Hace poco murió un jesuita muy conocido y admirado por su vida entregada sin reservas a los demás. Hubo mucha gente que después de su entierro comenzó a hablar de él como si fuera un superhéroe del altruismo humano o un todoterreno de la ayuda a los demás. Pero curiosamente eran pocos los que hablaban de él como un hombre traspasado por la vida de Jesús, cuyo afán era el de intentar hacer presente su Reino en nuestras circunstancias.

Los ídolos se agotan en sí mismos, mientras que los iconos nos llevan a mirar más allá. Piensa en el deporte, o en la música. El ídolo termina haciendo que todo gire en torno a sí mismo. Al final lo importante ya no es la belleza del deporte, la habilidad o talento, sino sus tatuajes, sus romances o sus salidas de tono.

En el fondo todos necesitamos algo o alguien que admirar. También para creer, nos hacen falta realidades concretas. De este modo, aplaudimos a los misioneros en tierras lejanas, los que dedican todas sus energías a cambiar la sociedad, o incluso admiramos las imágenes e iconos de los templos, las ideologías, maneras de entender el Evangelio, etc. Pero hay el peligro de que se conviertan en ídolos si nos quedamos tan solo en ellos sin ir más allá; si llegan incluso a ensombrecer y tapar a Jesús y su Buena Noticia.

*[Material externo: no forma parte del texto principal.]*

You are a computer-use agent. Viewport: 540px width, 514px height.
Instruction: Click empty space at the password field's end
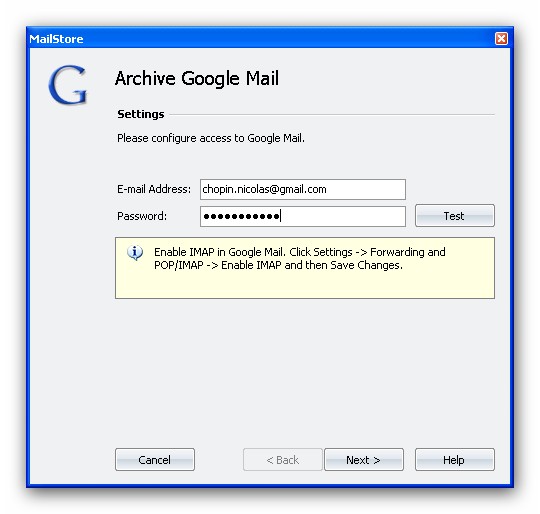pyautogui.click(x=343, y=216)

Por ello creo que deberíamos tener dos actitudes fundamentales delante de nuestros ídolos (sean muchos o pocos, grandes o pequeños). La primera es la de aceptación, no de los ídolos sino de la necesidad humana de tener imágenes y modelos que nos permitan aterrizar la fe (que aparece numerosas veces en la Biblia y en la historia de la humanidad). Aceptar que somos limitados y que ante la dificultad que implica el creer en algo inabarcable, muchas veces nos refugiamos en realidades delimitadas y concretas.

Y la segunda, sin duda mucho más importante, es la del deseo de superar estos ídolos e intentar caminar por el camino de la fe (aunque esta implique dudas). Es decir, no caer en la trampa de mirar al dedo que apunta a la Luna, sino más bien sabernos servir de él como un indicador que, lejos de encerrarnos en nosotros mismos, nos abre a un Dios que es mucho mayor que todo lo que podamos imaginar.